Here’s another factor that will undercut GOP arguments about health insurance and the ACA, as reported by the New York Times:

“The nation’s leading health insurers are experiencing an embarrassment of profits. Some of the largest companies, including AnthemHumana and UnitedHealth Group, are reporting second-quarter earnings that are double what they were a year ago. And while insurance profits are capped under the Affordable Care Act, with the requirement that consumers should benefit from such excesses in the form of rebates, no one should expect an immediate windfall …

“Although many hospitals have been overwhelmed by the coronavirus outbreaks raging from state to state, insurers have shelled out billions of dollars less in medical claims in the last three months because expensive, elective surgeries have been postponed in many places. Moreover, people have steered clear of doctors’ offices and emergency rooms in fear of contagion.

“The companies’ staggering pandemic profits stand in stark contrast to the scores of small medical practices and rural hospitals that are struggling to stay open.

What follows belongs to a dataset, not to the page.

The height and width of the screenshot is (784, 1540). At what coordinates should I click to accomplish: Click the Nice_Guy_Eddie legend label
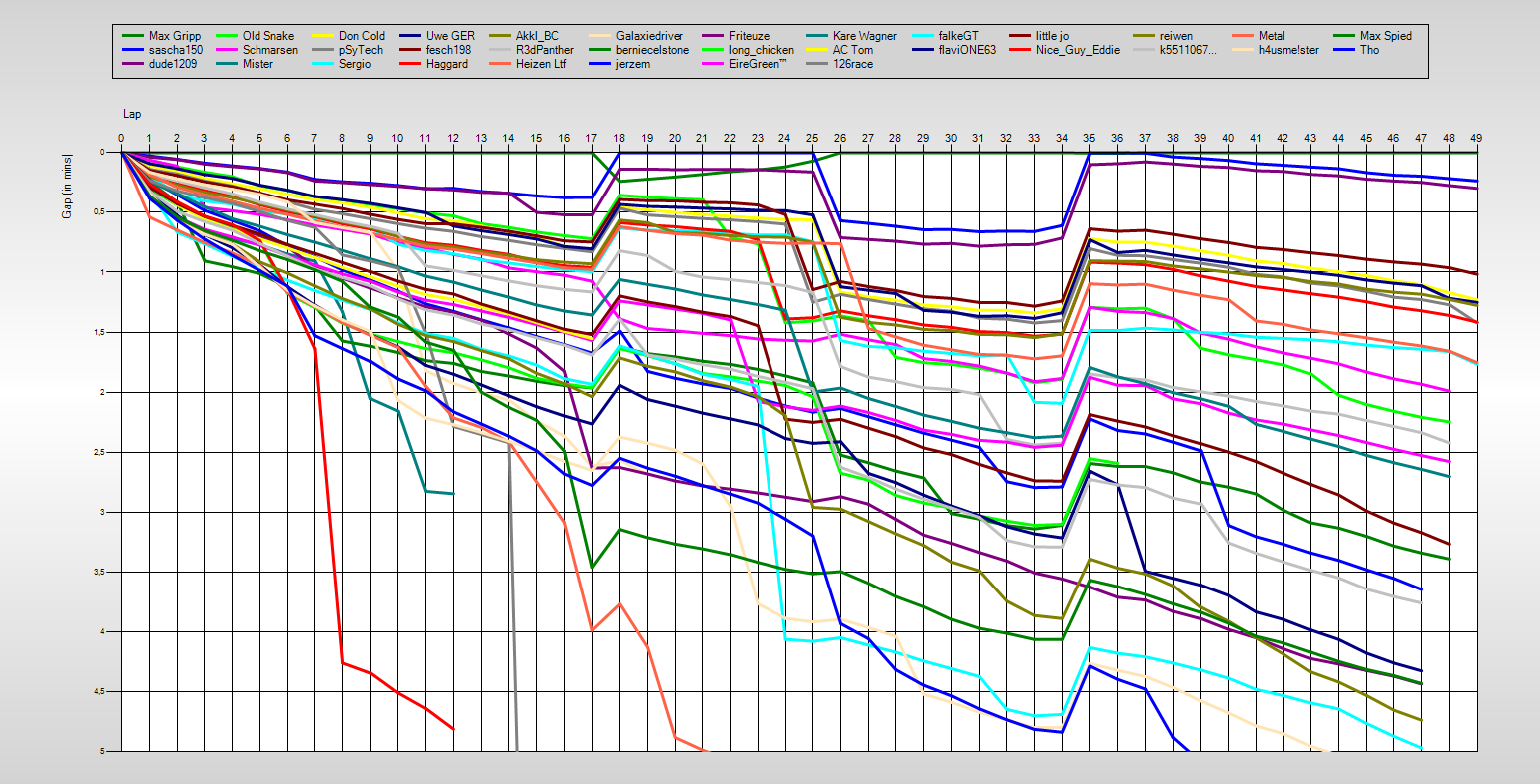(1078, 50)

And the earnings are putting a spotlight on the big insurance companies at a time when government officials in many states are facing massive budget shortfalls as businesses collapse, unemployment rises, and tax revenues plummet. Some states are discussing cutting payments to insurers that offer Medicaid plans to their residents.”

Good golly. In my practice, I see not only the harms that patients suffer while seeking medical care, but also their struggles to access and afford safe, efficient, and excellent medical care. This has become an ordeal due to the skyrocketing cost, uncertainty, and complexity of therapies and prescription drugs, too many of which turn out to be dangerous drugs.

The Covid-19 pandemic has driven home for Americans how we all are way too vulnerable to sudden, major, and costly sickness or injury that not only can debilitate but bankrupt us. The U.S. health care system — on which this nation spends $3.7 trillion annually, while seeing some of the worst outcomes among western industrialized nations — needs many fixes, not the least of which is ensuring health insurance coverage for as many of us as is possible.

Obamacare is imperfect and needs fixes, as do Medicaid, Medicare, and Social Security. But these crucial parts of the nation’s social safety net are desperately needed, and, contrary to how critics deem them as “entitlement programs,” taxpayers contribute to and support them through their working lives in hopes they will assist them. Health care in the world’s wealthiest nation must be a right and not a privilege. Sharing the risks and costs of medical services helps to protect the many and avoids skewering the ill or injured few. A growing body of research shows that Obamacare has benefited Americans and their health.

Voters have over time embraced over time not only the ACA’s pre-existing condition protections but also how Obamacare: lets parents keep young people on their policies until age 26; and safeguards patients from insurers’ efforts to impose lifetime caps or limits on benefits, notably for common, chronic conditions like heart or lung disease, and cancer. All these protections might vaporize not only in policies on the ACA exchanges but also in employer-provided coverage if the GOP got its wish and Obamacare were repealed. Is this good for the country — for tens of millions of Americans to be vulnerable to economic ruin due to relentlessly increasing health care costs and an absence of coverage? Do Americans want to see profit-soaked insurers while the access and affordability of their care spirals out of reach?

That is not what voters are saying they want — at the ballot box. Let’s see if they exercise their constitutional rights and responsibilities and make their wishes known even more powerfully in November.

DISCLAIMER: Because of the generality of this update, the information provided herein may not be applicable in all situations and should not be acted upon without specific legal advice based on particular situations.